I cannot believe that I can't find this - but I cannot. My google skills must stink - because I know this has to be out there.

I don't want Nova Launcher. I don't want Trebuchet. I just want the stock launcher2.apk with rotation enabled. Can someone help with a link or something? thanks.

*****EDIT*****

OK - so a big shout out to Bouchigo:



bouchigo said:


> This should do the launhcer for you: http://www.mediafire...52texdm55c4c2l4


This was specifically for AOKP 17 - so no guarantees it will work on other roms. But a big thanks to Bouchigo who did for me in 5 minutes what no one else was willing to help me with. Appreciate it a lot man!


----------



## thepolishguy (Jun 6, 2011)

Man - no one has the stock launcher with rotation enabled? Blasted! It has got to exist!

I swear by the tears of a thousand unicorns - I will make it so.

Sent from my Galaxy Nexus using RootzWiki


----------



## rexdog1888 (Aug 2, 2011)

I'm on my phone so I can't edit it to make it rotate(or even check to see if it's possible) but here's stock launcher2 if you want to do it yourself:

http://db.tt/B5Ka6QHc

Sent from my Galaxy Nexus using RootzWiki


----------



## andrewp3481 (Sep 12, 2011)

Think tranquil ice by p3droid has that.

Sent from my Galaxy Nexus using RootzWiki


----------



## DHO (Nov 6, 2011)

Just read the ROM section, find a ROM with it. Extract it from system/apps. Through it in an update.zip, flash and done

To answer your next question, use an update.zip from any system app. The zip is not special or signed.


----------



## thepolishguy (Jun 6, 2011)

rexdog1888 said:


> Just read the ROM section, find a ROM with it.
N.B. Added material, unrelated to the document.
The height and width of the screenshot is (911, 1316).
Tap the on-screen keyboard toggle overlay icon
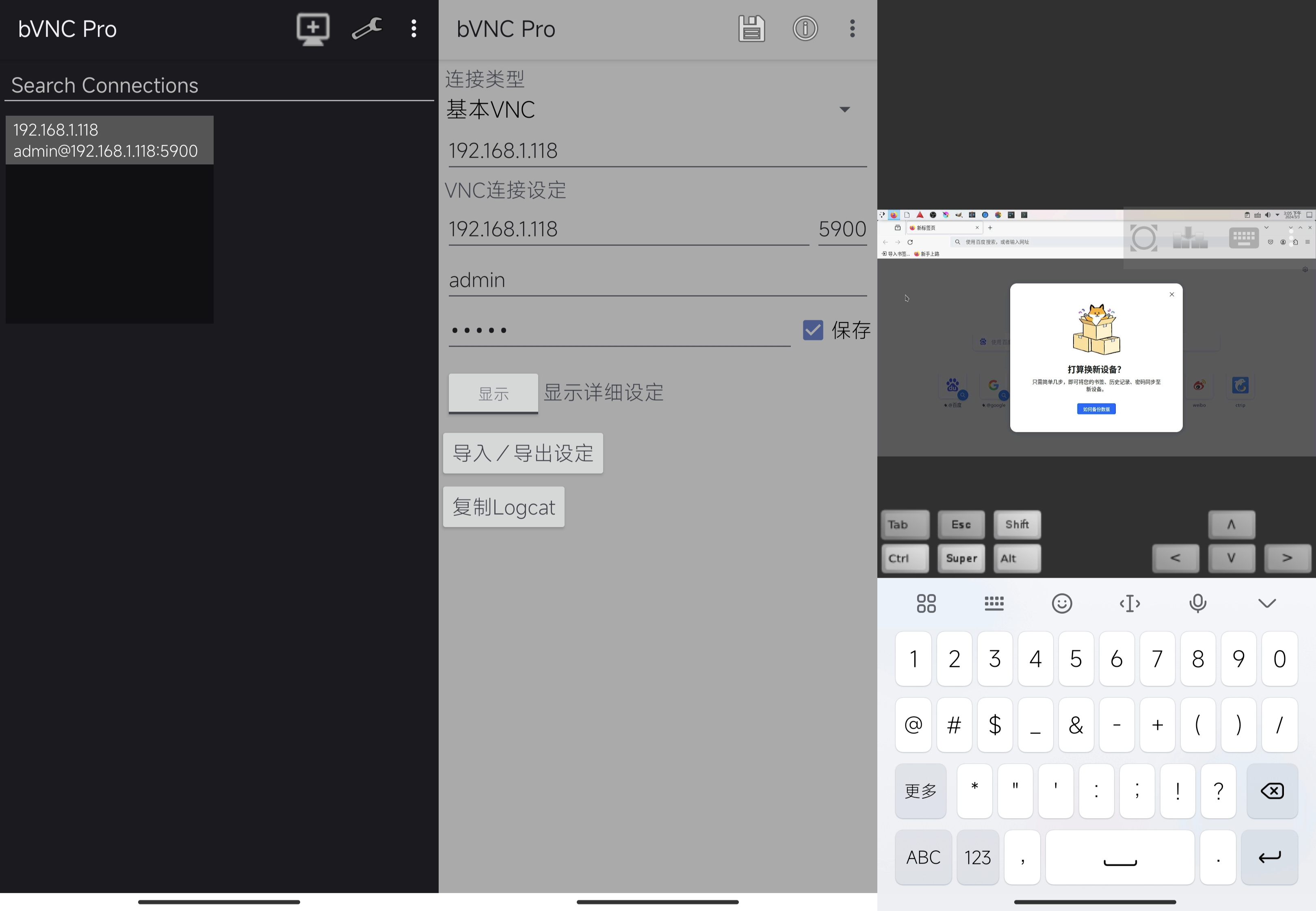pos(1244,238)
Extract it from system/apps. Through it in an update.zip, flash and done
> 
> To answer your next question, use an update.zip from any system app. The zip is not special or signed.


Ok. I may be lame. But I am not completely lame. I already tried that. I haven't found a rom that uses the stock launcher with rotation enabled.

Thanks for trying guys.

If anyone else comes up with anything -I will appreciate it.

Sent from my Galaxy Nexus using RootzWiki


----------



## thepolishguy (Jun 6, 2011)

Updated OP with Launcher2.apk with rotation for AOKP 17.


----------